▸ **SUPPLIED INFORMATION**:

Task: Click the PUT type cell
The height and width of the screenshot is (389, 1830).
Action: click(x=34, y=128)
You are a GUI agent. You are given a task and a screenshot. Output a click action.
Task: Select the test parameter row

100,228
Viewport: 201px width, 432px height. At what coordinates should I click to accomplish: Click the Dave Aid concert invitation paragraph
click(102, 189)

---

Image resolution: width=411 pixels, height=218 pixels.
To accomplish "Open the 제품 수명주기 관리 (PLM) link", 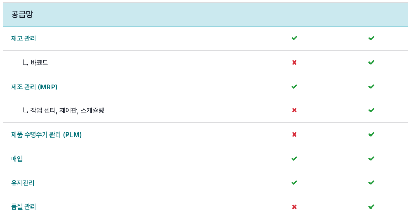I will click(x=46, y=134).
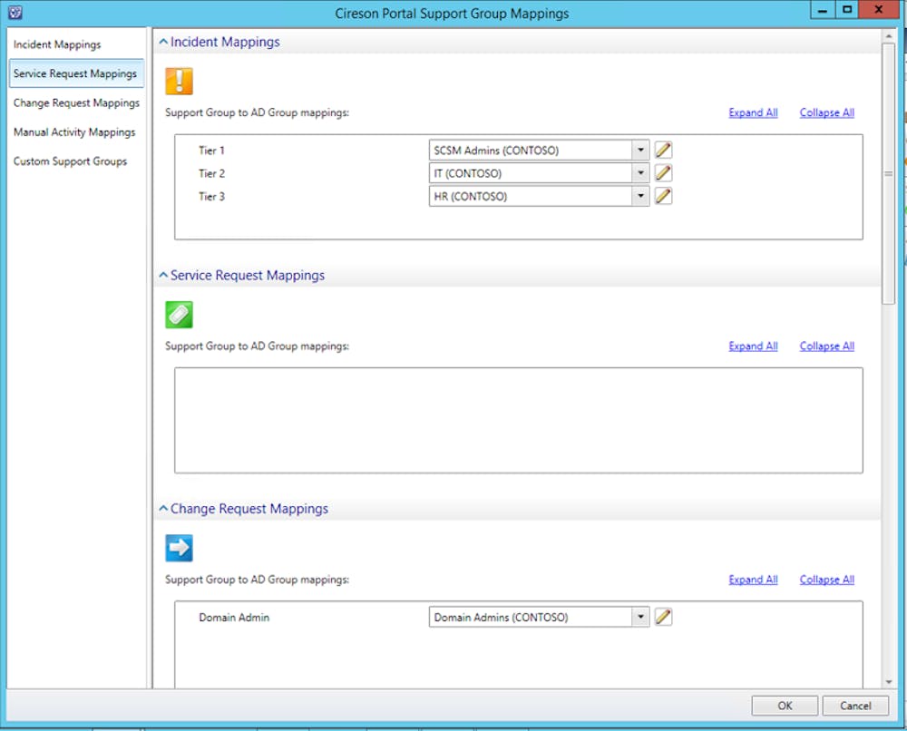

==

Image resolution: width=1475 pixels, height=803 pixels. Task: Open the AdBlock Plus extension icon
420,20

▸ **STATED PROBLEM**: Rewrite the records from the line with "Task: Click the PUT type cell" to the line with "click(102, 189)", replacing "screenshot" with "image" and leaving everything else unchanged.

▸ **REPLY TO THE EXERCISE**:
Task: Click the PUT type cell
The height and width of the image is (389, 1830).
Action: click(x=34, y=128)
You are a GUI agent. You are given a task and a image. Output a click action.
Task: Select the test parameter row

100,228
Viewport: 201px width, 432px height. At what coordinates should I click to accomplish: Click the Dave Aid concert invitation paragraph
click(102, 189)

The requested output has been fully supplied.